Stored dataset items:
'''
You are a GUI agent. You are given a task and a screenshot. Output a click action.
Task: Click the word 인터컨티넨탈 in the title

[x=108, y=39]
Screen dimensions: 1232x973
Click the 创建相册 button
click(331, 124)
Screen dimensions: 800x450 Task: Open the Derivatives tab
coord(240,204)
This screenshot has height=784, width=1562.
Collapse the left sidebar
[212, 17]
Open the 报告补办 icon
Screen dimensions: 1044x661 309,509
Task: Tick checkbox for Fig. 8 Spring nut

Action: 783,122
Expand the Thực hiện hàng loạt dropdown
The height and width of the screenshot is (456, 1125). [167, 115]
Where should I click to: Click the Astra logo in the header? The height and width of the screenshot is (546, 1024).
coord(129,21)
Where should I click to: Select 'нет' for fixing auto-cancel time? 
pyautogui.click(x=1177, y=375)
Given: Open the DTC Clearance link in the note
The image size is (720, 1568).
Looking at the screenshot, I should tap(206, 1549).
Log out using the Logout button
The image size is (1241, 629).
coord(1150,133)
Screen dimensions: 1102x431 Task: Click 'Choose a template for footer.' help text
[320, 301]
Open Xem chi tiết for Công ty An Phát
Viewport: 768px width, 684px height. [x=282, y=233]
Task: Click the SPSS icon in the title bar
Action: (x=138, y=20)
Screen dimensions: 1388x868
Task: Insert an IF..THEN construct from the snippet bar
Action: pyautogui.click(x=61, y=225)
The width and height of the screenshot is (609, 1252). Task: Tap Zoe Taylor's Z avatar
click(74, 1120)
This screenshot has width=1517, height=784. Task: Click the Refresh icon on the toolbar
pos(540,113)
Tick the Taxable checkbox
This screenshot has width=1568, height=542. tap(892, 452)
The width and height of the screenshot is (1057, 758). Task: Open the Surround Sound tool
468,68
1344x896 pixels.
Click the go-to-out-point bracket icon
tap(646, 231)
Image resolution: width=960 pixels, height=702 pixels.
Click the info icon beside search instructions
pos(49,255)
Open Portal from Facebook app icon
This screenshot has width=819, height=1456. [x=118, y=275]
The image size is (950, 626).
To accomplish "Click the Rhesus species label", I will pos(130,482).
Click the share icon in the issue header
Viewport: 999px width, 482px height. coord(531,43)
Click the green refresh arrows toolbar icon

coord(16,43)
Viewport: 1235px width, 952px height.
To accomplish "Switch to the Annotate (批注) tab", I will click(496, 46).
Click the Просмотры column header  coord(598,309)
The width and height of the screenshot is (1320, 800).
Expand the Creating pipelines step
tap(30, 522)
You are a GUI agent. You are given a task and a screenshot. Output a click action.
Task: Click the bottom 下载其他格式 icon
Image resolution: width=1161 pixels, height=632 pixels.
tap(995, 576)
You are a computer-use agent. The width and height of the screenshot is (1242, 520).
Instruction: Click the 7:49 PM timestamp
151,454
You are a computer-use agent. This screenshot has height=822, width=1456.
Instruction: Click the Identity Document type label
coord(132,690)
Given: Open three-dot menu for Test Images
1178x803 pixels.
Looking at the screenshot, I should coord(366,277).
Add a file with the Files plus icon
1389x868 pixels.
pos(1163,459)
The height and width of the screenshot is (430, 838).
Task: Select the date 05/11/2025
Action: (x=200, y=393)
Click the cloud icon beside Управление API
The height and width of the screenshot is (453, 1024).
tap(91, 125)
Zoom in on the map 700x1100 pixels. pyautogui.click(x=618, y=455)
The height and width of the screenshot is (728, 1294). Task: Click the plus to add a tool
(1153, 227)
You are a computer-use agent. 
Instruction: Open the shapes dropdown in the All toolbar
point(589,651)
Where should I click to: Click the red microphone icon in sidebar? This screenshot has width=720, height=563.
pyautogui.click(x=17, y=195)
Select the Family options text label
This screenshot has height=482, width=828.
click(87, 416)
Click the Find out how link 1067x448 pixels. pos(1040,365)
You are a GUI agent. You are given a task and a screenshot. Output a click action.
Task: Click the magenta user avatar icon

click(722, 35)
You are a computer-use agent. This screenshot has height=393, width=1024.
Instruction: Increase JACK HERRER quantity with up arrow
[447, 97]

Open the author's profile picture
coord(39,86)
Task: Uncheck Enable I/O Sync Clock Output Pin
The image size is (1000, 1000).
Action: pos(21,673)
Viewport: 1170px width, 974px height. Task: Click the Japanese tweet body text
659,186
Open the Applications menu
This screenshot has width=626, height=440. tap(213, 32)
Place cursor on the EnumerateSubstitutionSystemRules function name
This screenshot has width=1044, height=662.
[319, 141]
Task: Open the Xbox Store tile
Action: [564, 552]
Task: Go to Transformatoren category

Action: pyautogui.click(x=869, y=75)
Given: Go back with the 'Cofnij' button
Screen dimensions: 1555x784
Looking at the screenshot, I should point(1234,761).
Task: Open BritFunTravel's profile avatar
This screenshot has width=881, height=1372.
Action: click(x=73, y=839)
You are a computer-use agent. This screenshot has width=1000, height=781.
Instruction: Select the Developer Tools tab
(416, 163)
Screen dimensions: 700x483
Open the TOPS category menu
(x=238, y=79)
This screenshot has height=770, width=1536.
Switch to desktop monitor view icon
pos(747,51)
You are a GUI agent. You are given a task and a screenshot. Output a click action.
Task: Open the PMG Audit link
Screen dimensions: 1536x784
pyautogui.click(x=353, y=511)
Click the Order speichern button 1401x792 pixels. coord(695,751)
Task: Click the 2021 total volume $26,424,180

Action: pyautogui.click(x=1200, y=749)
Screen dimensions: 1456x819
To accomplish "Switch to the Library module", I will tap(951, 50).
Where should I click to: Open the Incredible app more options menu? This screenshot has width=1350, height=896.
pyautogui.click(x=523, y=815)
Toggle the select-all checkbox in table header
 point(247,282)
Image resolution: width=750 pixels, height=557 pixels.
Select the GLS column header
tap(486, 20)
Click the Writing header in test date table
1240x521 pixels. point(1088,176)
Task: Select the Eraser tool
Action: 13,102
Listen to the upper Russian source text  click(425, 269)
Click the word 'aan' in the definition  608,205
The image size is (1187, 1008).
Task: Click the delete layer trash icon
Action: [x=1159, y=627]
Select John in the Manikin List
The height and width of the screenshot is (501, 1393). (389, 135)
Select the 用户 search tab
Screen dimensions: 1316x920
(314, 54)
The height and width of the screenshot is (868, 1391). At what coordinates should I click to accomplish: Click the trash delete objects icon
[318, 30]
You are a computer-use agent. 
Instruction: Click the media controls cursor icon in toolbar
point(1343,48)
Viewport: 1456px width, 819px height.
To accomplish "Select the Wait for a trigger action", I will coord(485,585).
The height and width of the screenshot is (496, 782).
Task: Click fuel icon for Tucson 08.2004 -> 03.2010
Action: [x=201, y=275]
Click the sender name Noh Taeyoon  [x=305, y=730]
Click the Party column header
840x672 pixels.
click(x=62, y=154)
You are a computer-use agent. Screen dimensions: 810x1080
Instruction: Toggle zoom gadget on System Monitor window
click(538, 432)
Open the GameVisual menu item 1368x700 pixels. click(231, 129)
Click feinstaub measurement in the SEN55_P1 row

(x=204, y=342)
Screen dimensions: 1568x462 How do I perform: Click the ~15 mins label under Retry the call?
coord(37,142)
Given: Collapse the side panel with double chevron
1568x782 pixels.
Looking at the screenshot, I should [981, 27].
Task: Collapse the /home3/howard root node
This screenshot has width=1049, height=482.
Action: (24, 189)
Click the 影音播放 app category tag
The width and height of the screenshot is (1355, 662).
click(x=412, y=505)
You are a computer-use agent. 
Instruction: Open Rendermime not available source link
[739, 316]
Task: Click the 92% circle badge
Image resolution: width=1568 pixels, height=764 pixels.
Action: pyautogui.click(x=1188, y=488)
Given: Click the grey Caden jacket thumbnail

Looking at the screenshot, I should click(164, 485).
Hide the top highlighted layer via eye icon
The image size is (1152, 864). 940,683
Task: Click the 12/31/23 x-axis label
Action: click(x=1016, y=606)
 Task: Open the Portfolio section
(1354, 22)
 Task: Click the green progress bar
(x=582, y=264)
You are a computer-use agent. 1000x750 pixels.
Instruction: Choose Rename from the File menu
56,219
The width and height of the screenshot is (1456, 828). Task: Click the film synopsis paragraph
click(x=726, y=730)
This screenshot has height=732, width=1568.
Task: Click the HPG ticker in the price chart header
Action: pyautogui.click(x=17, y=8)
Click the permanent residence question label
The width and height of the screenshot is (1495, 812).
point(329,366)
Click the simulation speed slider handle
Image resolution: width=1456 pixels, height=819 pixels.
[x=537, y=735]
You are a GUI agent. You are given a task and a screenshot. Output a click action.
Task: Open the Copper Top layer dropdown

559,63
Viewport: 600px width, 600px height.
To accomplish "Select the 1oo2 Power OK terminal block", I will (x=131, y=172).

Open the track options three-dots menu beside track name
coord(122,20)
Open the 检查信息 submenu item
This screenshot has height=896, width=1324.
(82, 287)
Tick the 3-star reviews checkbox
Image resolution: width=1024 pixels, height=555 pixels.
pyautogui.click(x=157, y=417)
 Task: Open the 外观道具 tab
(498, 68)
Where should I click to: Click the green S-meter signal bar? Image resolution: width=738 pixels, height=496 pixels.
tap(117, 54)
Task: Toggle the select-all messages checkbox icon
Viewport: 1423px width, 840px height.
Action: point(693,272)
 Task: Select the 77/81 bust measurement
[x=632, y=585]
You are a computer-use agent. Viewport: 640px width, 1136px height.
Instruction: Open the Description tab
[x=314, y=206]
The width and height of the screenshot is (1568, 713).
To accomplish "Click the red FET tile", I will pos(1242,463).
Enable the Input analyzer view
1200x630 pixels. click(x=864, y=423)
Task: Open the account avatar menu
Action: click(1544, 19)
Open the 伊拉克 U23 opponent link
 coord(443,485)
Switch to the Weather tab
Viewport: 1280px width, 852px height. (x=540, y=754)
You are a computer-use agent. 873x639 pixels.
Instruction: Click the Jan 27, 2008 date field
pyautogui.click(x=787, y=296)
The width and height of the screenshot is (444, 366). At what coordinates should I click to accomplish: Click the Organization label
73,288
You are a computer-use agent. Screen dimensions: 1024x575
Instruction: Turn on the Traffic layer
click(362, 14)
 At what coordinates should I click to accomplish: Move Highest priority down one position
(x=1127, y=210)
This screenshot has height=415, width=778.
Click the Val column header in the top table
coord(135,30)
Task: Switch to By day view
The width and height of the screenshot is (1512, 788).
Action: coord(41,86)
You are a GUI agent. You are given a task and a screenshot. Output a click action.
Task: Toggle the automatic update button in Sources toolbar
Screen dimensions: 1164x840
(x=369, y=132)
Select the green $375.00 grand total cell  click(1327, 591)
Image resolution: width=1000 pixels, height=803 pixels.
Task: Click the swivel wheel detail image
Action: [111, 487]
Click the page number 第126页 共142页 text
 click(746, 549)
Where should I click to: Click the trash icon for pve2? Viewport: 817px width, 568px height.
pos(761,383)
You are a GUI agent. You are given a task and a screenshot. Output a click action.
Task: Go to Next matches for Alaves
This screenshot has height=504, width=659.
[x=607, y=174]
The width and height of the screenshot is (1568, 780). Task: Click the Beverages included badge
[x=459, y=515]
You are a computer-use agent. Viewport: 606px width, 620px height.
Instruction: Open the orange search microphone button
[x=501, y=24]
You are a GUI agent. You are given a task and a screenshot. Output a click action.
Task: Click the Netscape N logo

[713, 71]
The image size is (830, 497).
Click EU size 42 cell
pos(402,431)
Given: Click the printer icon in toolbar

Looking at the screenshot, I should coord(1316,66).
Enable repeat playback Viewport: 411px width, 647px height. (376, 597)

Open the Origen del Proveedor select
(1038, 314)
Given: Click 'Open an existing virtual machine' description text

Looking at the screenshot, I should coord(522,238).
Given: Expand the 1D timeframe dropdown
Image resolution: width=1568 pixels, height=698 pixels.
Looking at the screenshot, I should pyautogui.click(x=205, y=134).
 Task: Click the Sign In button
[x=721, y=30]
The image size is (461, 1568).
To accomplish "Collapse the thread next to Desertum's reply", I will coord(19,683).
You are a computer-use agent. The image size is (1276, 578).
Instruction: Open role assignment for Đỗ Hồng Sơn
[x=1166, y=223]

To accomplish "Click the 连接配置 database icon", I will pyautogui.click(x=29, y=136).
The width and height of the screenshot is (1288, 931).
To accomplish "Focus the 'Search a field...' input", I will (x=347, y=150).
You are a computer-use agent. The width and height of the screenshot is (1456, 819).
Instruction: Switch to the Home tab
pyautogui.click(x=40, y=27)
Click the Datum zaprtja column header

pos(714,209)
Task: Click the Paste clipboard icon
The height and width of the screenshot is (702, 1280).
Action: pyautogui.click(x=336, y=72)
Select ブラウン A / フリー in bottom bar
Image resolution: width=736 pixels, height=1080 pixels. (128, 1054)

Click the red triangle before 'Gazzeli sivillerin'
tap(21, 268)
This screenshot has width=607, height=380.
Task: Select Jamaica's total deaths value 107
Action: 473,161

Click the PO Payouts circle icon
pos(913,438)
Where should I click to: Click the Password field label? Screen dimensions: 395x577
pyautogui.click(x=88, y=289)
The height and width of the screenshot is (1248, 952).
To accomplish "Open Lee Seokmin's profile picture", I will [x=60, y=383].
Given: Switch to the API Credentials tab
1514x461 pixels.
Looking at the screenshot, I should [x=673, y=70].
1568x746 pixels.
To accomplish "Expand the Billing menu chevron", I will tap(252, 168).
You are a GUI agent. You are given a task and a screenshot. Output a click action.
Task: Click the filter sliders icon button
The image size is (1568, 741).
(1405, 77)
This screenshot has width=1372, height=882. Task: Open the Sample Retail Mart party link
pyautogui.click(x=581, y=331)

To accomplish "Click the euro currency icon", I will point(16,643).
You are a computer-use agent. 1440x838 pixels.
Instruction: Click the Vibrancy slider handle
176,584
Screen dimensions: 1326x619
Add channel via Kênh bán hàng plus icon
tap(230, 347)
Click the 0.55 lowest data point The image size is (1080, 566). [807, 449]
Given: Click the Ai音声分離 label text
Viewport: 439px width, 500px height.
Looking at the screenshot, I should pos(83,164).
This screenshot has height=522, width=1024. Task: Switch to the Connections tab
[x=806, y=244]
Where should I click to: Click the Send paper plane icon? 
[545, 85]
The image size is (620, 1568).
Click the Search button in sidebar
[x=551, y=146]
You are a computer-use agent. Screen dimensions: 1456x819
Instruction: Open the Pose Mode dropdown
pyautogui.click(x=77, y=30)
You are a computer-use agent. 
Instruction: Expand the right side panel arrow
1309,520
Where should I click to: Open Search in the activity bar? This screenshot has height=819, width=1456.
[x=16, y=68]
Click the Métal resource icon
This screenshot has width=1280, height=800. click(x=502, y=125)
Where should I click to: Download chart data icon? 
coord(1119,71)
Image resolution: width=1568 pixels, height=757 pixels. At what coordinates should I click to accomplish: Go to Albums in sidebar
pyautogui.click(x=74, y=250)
'''
Task requirements: Rewrite the part of the records that opens with the line containing "The image size is (950, 626)." and closes with the line containing "tap(995, 576)", swapping "Expand" for "Collapse" and keeping everything else the same.

Reply to the exercise:
The image size is (950, 626).
To accomplish "Click the Rhesus species label", I will pos(130,482).
Click the share icon in the issue header
Viewport: 999px width, 482px height. coord(531,43)
Click the green refresh arrows toolbar icon

coord(16,43)
Viewport: 1235px width, 952px height.
To accomplish "Switch to the Annotate (批注) tab", I will click(496, 46).
Click the Просмотры column header  coord(598,309)
The width and height of the screenshot is (1320, 800).
Collapse the Creating pipelines step
tap(30, 522)
You are a GUI agent. You are given a task and a screenshot. Output a click action.
Task: Click the bottom 下载其他格式 icon
Image resolution: width=1161 pixels, height=632 pixels.
tap(995, 576)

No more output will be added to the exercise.